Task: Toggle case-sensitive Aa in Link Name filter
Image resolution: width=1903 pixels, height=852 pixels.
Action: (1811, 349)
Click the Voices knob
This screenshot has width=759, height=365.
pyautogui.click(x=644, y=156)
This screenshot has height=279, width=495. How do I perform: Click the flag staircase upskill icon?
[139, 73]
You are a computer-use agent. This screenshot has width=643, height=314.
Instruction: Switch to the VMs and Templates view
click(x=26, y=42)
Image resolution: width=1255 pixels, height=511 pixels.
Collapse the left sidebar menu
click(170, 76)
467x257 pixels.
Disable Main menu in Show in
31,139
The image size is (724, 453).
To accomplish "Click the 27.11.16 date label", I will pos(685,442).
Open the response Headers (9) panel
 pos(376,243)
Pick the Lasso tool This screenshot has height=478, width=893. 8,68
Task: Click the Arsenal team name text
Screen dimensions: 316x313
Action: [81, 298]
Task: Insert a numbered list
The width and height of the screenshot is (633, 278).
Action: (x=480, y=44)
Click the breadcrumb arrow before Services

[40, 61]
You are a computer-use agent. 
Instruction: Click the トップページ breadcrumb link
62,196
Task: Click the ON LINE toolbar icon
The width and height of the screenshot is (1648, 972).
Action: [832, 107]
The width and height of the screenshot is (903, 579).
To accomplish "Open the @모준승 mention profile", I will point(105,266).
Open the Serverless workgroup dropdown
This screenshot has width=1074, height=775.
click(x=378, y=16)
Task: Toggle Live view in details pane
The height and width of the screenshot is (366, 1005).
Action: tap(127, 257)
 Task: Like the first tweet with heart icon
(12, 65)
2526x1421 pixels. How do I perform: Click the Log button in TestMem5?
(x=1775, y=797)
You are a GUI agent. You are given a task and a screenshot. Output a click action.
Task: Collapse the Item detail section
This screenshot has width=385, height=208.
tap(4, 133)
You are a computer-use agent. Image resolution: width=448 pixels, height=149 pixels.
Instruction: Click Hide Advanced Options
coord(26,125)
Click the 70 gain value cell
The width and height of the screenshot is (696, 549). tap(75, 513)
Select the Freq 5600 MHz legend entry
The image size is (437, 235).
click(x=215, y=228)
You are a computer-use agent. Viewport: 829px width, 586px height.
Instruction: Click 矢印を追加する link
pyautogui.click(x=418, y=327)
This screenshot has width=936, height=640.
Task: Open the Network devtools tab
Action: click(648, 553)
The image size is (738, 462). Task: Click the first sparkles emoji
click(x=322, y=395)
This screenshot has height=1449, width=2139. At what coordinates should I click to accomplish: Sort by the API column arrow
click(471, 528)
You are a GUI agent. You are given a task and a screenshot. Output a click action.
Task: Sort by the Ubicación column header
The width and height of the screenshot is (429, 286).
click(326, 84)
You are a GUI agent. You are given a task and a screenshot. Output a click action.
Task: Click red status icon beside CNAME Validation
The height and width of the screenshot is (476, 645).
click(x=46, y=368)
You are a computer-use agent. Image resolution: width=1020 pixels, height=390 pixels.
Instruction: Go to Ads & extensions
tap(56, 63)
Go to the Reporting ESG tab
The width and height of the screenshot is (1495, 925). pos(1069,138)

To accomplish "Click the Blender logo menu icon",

+===+

Report, in full, every line of the data above that contains the word "perform".

** Complete answer **
This screenshot has height=279, width=495. How do I perform: Click the flag staircase upskill icon?
2526x1421 pixels. How do I perform: Click the Log button in TestMem5?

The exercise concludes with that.